My 10-year daughter has been having some frightening and hard-to-explain happenings in her life that are leaving her very frightened. I'm not sure how to deal with it anymore. Recently, she was playing behind our house in a wooded area and she felt as if she were being lifted off the ground. Of course, she was very frightened and ran in the house and went to her room. She did not tell me about this incident because she did not think anyone would believe her. She started complaining to me that things were "moving" around her room. Things were not where she had put them. She never saw anything move, but things were out of place. Next, she was playing Barbies in her room one afternoon with a friend, and came downstairs screaming that a man was on the roof and was looking in her window. She insisted that I go outside and look because someone was on the roof. I did not see anything. Her friend did not see anyone but did hear a clicking noise and saw a flash of light. They came to the conclusion that someone was taking a picture of them. After that, she was afraid to play Barbies because they were moving around; they were not how she had left them. Their heads were on different bodies, etc. I didn't want to minimize her fears, but neither did I want her imagination to take over. She also has two brothers who like to play pranks. They both insisted that they had nothing to do with it. So I lined up the Barbies on her bed, told her to leave them alone and we would check on them later. I really thought they were scaring each other and that nothing would happen. Keep in mind, also, at this point, I was not aware of the occurrence in the woods. I was the last one to leave the room, close the door, and the first one back in her room, to make sure her brothers had no part in this. Chuck, when we went back in her room, the Barbies had been pushed back on her bed as if someone had been making room to sit there.

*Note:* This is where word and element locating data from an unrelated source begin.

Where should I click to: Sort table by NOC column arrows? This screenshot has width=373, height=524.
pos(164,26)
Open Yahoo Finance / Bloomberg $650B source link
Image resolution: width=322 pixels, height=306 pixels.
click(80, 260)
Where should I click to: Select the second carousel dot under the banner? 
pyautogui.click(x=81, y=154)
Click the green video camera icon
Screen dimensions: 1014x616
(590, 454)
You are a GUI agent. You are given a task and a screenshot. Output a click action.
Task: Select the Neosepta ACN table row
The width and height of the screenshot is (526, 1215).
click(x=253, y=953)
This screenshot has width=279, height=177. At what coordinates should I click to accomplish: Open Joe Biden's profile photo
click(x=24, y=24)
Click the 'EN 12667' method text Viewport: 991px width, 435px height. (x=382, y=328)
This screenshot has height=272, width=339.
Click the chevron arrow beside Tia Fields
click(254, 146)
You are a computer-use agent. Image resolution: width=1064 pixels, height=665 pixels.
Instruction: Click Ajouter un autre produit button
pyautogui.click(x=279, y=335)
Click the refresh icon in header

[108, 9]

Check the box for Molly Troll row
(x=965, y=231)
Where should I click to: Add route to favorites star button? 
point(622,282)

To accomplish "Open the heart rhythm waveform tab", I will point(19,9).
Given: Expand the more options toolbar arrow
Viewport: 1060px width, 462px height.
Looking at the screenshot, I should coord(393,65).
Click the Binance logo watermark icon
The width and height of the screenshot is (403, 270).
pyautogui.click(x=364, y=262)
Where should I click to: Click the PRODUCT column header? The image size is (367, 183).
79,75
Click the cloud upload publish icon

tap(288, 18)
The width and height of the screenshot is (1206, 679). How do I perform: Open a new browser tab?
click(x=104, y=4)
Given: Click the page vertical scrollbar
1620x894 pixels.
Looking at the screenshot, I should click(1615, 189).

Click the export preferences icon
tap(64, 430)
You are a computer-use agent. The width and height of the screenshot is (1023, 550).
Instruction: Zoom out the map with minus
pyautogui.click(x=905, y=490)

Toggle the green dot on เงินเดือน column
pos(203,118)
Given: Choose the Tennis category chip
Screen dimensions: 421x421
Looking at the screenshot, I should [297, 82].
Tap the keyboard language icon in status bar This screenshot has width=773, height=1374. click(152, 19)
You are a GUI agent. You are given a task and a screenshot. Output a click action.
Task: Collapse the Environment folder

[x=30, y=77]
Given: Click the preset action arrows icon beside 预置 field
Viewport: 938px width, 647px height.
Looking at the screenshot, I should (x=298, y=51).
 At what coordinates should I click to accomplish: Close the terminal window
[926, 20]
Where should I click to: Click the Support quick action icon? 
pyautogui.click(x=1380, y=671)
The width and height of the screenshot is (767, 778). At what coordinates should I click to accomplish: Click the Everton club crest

I was very afraid at this point. I was not trying to test or tempt anything evil. I thought the boys were teasing her. Anyway, my experiment just made things worse. My daughter will not go in her room alone and refuses to sleep in there anymore. She has been sleeping downstairs or in her brother's room. I have prayed with her and told her that God will protect her. We have prayed in her room and our home and asked God to remove all evil. She is a Christian, but she is also very young and afraid. She is constantly looking over her shoulder and very jumpy. I have put posters in her room with Bible verses and Bible reminders. She has framed scripture in her room. We play WOW CDs on her CD player a lot. Nothing has happened in a couple of months, but she still is afraid.

What should I do? I can't force her to sleep in there, knowing that she is afraid. No one wants that room. We have a large family of seven. So I hate to just give up much needed space. She believes that whatever lifted her in the woods followed her to her room and has been doing all these things. Please give me advice. I want to handle this properly. Thank you.

Chuck's Response:
Thanks for the note about all the scary things that have been happening to your daughter. This is way out of my league, so I suggest you get some professional counseling from Christians versed in the occult and demons. For sure, protect her from having to go into her room. Make it into a sewing room or something and see if anything happens. You as an adult could probably handle it because you have Jesus Christ as your protection. Satan is the second most powerful being in the universe, but he can only do what God allows him to do. I would make sure that you have clearly eliminated the "prank" possibility. Maybe her brothers told the "truth" about not doing something to scare her, but they knew of a friend somewhere in the neighborhood who is doing it. There also might be a predator, so I would ask the local police to quietly stake out your house if anything should happen again. If the activity stops, it probably was a prank. If it continues, and you have eliminated any possibility of family or neighborhood involvement, then you need professional help. Ten years old is also a ripe age for special "friends" and imagination. I think it is more than this, but everything might play a part. These are my thoughts. Let me know if you want to talk further.